===== Provided entries

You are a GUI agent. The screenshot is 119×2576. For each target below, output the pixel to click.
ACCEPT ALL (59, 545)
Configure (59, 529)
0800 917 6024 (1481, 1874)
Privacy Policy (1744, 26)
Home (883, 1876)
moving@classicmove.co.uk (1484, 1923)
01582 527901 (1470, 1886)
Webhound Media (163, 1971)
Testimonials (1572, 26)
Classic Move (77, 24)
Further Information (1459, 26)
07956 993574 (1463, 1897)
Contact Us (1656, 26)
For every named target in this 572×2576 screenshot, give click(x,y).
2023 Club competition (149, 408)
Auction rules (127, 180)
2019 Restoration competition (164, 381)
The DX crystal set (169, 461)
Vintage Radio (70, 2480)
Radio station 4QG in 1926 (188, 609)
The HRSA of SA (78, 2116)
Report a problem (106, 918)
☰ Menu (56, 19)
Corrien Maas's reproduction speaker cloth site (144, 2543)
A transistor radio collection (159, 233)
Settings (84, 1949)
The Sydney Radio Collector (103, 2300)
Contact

==========

> **Exercise details**: The material above is to be transcribed in full, exactly as it appears.

> **Written answer**:
You are a GUI agent. The screenshot is 119×2576. For each target below, output the pixel to click.
ACCEPT ALL (59, 545)
Configure (59, 529)
0800 917 6024 (1481, 1874)
Privacy Policy (1744, 26)
Home (883, 1876)
moving@classicmove.co.uk (1484, 1923)
01582 527901 (1470, 1886)
Webhound Media (163, 1971)
Testimonials (1572, 26)
Classic Move (77, 24)
Further Information (1459, 26)
07956 993574 (1463, 1897)
Contact Us (1656, 26)
For every named target in this 572×2576 screenshot, give click(x,y).
2023 Club competition (149, 408)
Auction rules (127, 180)
2019 Restoration competition (164, 381)
The DX crystal set (169, 461)
Vintage Radio (70, 2480)
Radio station 4QG in 1926 (188, 609)
The HRSA of SA (78, 2116)
Report a problem (106, 918)
☰ Menu (56, 19)
Corrien Maas's reproduction speaker cloth site (144, 2543)
A transistor radio collection (159, 233)
Settings (84, 1949)
The Sydney Radio Collector (103, 2300)
Contact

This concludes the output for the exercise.